Литмир - Электронная Библиотека
A
A

"Марья: А Грицко где?

Семен: Сам его ищу, маманя… Под землей найду! Я из его по жилочке коней вытащу, пшеницу по капле крови выточу!

Марья: Да он, чай, в могиле.

Семен: Найдем и в могиле.

Марья: Аспиды же вы! Один глаз у тебя остался.

Семен: Ништо. Я ему оба закрою".

Этот брат — белый — еще только грозится, а другой — красный — из стихотворения комсомольского поэта Джека Алтаузена просто вешает своего брата на сосне.

"Он был пастух, он пас коров,

Потом пастуший рог разбил,

Стал юнкером.

Из юнкеров

Я Лермонтова лишь любил.

Нас годы сделали грубей,

Он захрипел, я сел в седло,

И ожерелье голубей

Над ним в лазури протекло".

Полюбуйтесь, какая находка!

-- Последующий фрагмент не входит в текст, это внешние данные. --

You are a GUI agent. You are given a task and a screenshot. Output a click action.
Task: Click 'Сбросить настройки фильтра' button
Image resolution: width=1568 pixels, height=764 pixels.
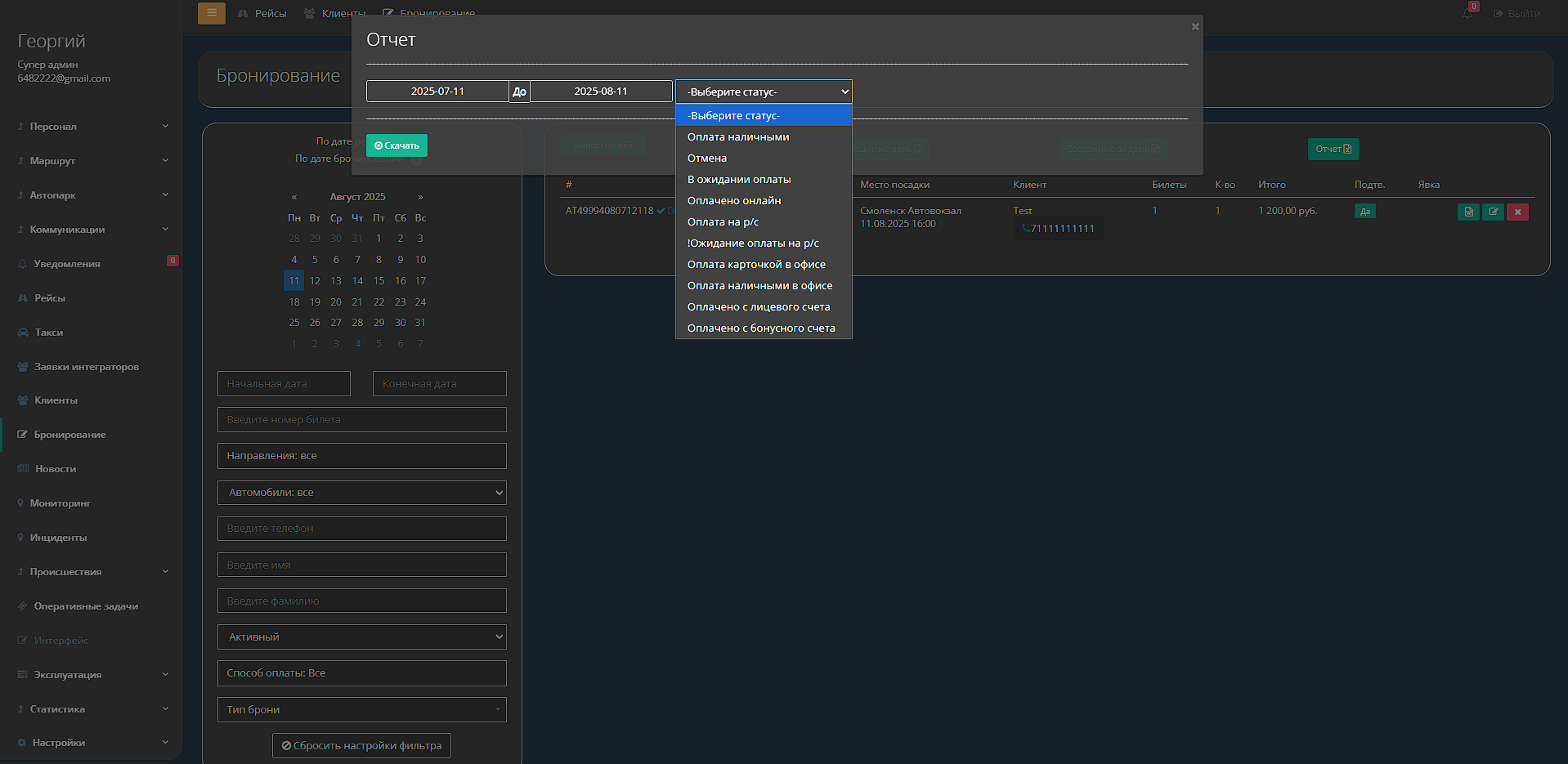click(x=361, y=746)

Как изысканно сравнивает поэт ожерелье голубей с петлей, затянувшейся на шее младшего брата!

И заметьте, никаких эмоций — ни горя (ведь брат же!), ни сожаления (юнкер, совсем мальчик!): одна революционная романтика.

А вот уже без романтики, вещь вполне реалистическая, — трилогия Алексея Толстого "Хождение по мукам".

Тут эта проблема рассматривается взволнованно и подробно: кто дороже — мать, отец, сын, брат, друг, одним словом, самый близкий, самый родной тебе человек или идея, партия, государство? И можно ли, и нужно ли предавать и убивать, если делаешь зто ради высокой цели?

206

Поцитируем.

" — Сегодня расстреляли заведомую сволочь, деникинского контрразведчика, он же сам его и поймал в камышах… Готово: нализался и тянет философию… Ну вот я сейчас стоял под окном, слушал — рвет, как от тухлятины… За эту философию другой, не я, давно бы его отправил в особый отдел.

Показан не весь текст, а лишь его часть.